*Problem statement*:
Answer the three questions below using the news report on the Portadown attack, numbering each answer to match.
1. What was the cost of the damage done to Marty McWilliams's car?
2. In what year was Robert Hamill beaten by a loyalist mob in the town?
3. Which party does councillor Paul Duffy belong to?

*Passage shown*:

***

Northern Ireland

Councillor claims ‘fear factor’ in town where Catholic man attacked for wearing GAA jersey

Police treating incident as sectarian

Marty McWilliams who was assulted in Portadown. PICTURE: MAL MCCANN
Marty McWilliams was assaulted in Portadown last weekend. PICTURE: MAL MCCANN

A “fear factor” continues to hang over a Co Armagh town with a history of sectarian violence and where a Catholic man was attacked for wearing a GAA jersey last weekend.

Marty McWilliams was left with injuries to his hand after being attacked by two men in the mainly Protestant town around noon on Sunday.

Police say the attack is being treated as a sectarian hate crime.

In 1997 father-of-three Robert Hamill was beaten by a loyalist mob in the town and died in hospital 11 days later from his injuries.

Marty McWilliams who was assulted in Portadown. PICTURE: MAL MCCANN
Marty McWilliams shows his injuries. PICTURE: MAL MCCANN

Portadown has also been at the centre of the bitter Drumcree parade dispute.

The latest victim of a sectarian attack in the town said he was challenged while wearing a Los San Patricios GAA Club, Mexico City, jersey as he made his way into a local business.

Speaking to the Irish News this week the victim told how his attackers asked: “What are you wearing that f**cking top around here for?”

He said one of the men later came into the business and there was an exchange of words before he left.

The 34-year-old said he “defended” himself as the attackers, one of which had a bottle, tried to stop him getting into his car.

He added that when he eventually made it to the vehicle it was targeted causing £3,500 of damage.

Mr McWilliams said he had previously worn GAA tops in the area and is a regular visitor.

The former Cliftonville FC coach said he was “scared for my life because I saw a bottle”.

Sinn Féin councillor Paul Duffy said he has raised the attack with police and concerns that Mr McWilliams has for his safety.

“There’s no place in society for such attacks,” he said. “The behaviour is damaging and there’s no call for it.”

Mr Duffy said that “there’s still a fear factor around Portadown” adding that “there is still an element of fear in certain ends of the town at certain times of the night”.

***

*Source data*:

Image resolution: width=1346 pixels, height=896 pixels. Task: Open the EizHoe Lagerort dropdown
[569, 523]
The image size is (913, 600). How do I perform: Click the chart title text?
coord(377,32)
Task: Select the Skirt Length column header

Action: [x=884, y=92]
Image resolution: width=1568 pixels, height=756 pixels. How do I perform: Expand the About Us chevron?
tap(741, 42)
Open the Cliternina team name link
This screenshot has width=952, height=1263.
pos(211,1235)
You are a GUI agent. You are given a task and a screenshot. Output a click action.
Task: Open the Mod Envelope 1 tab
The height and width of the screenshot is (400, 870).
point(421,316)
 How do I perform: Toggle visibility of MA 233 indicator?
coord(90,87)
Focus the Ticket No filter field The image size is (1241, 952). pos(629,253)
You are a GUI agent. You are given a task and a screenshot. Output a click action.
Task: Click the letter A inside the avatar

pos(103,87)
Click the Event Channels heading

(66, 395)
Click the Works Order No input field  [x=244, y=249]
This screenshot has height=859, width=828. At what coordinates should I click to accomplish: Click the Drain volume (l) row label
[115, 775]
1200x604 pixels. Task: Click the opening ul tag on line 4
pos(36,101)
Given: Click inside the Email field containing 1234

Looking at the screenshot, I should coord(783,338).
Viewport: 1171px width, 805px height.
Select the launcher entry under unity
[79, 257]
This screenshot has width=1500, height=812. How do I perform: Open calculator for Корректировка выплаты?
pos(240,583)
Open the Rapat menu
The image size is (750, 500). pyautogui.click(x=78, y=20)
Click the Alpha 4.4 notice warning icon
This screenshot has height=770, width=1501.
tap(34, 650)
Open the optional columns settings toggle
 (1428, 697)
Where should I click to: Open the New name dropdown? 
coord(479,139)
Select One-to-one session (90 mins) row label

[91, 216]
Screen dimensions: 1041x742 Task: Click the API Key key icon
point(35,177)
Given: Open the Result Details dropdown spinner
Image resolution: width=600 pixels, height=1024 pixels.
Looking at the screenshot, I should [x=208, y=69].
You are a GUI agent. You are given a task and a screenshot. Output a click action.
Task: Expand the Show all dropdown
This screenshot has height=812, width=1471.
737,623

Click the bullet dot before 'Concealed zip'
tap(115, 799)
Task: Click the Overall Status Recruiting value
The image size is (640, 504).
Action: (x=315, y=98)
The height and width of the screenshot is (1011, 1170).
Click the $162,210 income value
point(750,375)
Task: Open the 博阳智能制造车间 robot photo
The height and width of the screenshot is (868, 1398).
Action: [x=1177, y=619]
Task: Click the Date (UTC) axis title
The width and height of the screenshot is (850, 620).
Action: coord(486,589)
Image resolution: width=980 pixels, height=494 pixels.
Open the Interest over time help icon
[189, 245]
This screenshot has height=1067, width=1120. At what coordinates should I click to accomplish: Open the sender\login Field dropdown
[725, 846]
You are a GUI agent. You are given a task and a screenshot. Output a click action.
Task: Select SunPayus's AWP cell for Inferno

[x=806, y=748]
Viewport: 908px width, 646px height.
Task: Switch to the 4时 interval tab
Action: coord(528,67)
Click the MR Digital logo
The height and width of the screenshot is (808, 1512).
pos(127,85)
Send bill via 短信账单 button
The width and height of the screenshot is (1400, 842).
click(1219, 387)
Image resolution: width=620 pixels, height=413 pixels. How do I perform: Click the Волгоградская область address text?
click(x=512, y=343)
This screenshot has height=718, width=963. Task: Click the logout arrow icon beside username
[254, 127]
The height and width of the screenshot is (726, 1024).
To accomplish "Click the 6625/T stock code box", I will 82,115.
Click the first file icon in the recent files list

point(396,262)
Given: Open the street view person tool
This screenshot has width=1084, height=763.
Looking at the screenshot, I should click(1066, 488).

***

*Answer box*:
1. £3,500
2. 1997
3. Sinn Féin